LRD guides and handbook November 2015

Monitoring and surveillance at work - a practical guide for trade union reps

Chapter 7

Non-covert monitoring at work


[ch 7: pages 68-69]

Employees are monitored at work in many different ways. Whenever workers are monitored by collecting or using their personal information, the Data Protection Act 1998 (DPA) will apply. This covers CCTV, phone call logging, email and internet monitoring. 


The DPA does not prevent monitoring, but the adverse impact of any monitoring must be “justified by the benefits to the employer and others”. All monitoring must comply with the core data protection principles (see page 60).


Part 3 of the Employment Practices Code covers all forms of workplace monitoring. There is also a new updated ICO data protection Code of Practice, published in May 2015, addressing the use of surveillance cameras and other technology that captures information relating to identifiable individuals, such as body-worn cameras.

Workers must be told the nature, extent and reasons for any monitoring unless, exceptionally, covert monitoring is justified (see above).

In a workplace with a recognised union, there may be a collective agreement governing the use of monitoring. Ideally it should state clearly that the results of monitoring cannot be used for disciplinary or performance purposes, with possible exceptions for gross misconduct or conduct that risks health and safety.

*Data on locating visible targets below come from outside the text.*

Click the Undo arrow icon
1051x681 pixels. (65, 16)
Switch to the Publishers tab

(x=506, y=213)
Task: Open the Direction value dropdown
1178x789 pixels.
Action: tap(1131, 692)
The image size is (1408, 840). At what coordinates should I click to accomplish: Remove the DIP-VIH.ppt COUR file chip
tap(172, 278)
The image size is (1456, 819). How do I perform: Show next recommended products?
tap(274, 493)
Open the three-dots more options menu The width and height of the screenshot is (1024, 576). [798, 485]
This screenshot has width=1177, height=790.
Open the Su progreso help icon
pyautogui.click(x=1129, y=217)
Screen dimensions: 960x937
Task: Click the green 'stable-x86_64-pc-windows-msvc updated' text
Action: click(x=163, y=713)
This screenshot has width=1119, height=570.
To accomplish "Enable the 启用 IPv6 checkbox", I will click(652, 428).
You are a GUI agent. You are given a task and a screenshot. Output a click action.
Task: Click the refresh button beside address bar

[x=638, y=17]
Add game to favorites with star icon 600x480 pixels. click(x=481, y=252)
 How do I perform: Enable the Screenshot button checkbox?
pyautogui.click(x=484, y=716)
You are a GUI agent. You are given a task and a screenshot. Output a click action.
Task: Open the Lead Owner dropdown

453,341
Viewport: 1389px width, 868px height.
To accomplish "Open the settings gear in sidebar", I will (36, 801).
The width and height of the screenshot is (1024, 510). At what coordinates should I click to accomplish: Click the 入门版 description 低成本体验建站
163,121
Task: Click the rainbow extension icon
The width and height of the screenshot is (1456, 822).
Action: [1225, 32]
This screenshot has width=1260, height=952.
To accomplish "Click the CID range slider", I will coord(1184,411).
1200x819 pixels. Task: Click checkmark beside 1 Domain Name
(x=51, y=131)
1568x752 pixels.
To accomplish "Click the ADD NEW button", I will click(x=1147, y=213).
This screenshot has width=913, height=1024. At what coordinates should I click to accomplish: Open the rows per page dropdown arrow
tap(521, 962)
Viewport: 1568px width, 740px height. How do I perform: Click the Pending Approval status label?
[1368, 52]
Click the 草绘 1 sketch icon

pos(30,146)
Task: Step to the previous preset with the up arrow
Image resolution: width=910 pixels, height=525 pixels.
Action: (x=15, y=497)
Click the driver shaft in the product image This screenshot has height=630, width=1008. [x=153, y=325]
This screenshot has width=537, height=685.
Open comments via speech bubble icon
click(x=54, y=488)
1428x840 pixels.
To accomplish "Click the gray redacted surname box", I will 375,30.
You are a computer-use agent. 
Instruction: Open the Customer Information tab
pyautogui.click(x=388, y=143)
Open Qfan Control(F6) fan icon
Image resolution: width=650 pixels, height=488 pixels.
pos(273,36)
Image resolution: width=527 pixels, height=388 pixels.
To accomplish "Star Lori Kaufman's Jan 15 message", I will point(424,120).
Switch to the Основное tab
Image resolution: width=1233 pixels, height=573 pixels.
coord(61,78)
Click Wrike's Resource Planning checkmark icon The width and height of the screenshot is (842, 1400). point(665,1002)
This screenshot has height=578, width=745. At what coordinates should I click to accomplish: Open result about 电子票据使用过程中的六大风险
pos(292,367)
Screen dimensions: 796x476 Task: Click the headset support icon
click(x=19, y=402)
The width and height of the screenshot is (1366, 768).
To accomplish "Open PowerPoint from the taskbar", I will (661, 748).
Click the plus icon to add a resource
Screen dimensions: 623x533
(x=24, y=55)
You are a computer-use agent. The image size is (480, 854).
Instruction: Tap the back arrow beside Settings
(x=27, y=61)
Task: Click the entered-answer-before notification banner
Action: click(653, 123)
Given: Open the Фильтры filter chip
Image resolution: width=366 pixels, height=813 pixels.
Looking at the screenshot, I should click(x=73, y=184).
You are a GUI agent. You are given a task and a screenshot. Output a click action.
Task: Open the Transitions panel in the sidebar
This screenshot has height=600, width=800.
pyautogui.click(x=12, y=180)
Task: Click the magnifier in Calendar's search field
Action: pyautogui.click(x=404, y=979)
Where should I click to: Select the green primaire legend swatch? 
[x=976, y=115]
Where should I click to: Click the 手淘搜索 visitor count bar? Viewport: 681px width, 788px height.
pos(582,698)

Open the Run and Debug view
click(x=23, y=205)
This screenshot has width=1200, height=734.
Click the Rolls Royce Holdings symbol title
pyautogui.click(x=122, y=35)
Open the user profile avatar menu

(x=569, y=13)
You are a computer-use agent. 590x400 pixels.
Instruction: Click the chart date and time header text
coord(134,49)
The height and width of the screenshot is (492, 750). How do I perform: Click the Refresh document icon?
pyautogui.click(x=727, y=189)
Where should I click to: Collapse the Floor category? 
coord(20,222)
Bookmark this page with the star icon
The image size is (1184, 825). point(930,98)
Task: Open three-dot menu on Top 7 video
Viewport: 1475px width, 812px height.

The ICO Employment Practices Code says that employers engaging in monitoring activities should:


• show a good reason for monitoring employees and consider whether alternative approaches or different methods of monitoring might deliver the same benefits and be more acceptable to workers;


• ensure workers know they are being monitored and why; 


• if monitoring is to be used to enforce rules and standards, make sure workers know clearly what these rules and standards are;


• only use information obtained through monitoring for its original stated purpose (which should be explained clearly in a policy). The only possible exception is where it leads to the discovery of an activity that no employer could reasonably be expected to ignore, for example breaches of health and safety rules that put other workers at risk;


• keep information gathered through monitoring secure and not retain it for longer than necessary, or keep more information than is strictly necessary; 


• only allow one or two people access to computer logs or phone recordings, and consider whether these activities should be carried out by security or HR personnel, rather than line managers; 


• not read emails or listen to calls which are clearly personal or private; 


• make sure workers know it may be necessary to check their email accounts or voice mails in their absence;


• target video or audio monitoring only where it is justified, at areas of particular risk, and only use it where workers would not expect much privacy;


• obtain information about a worker’s criminal convictions for monitoring only if justified and only through a certificate from the Disclosure and Barring Service (see page 85); and


• not monitor workers just because a customer imposes a condition requiring this, unless the employer is satisfied the condition is justified under the DPA.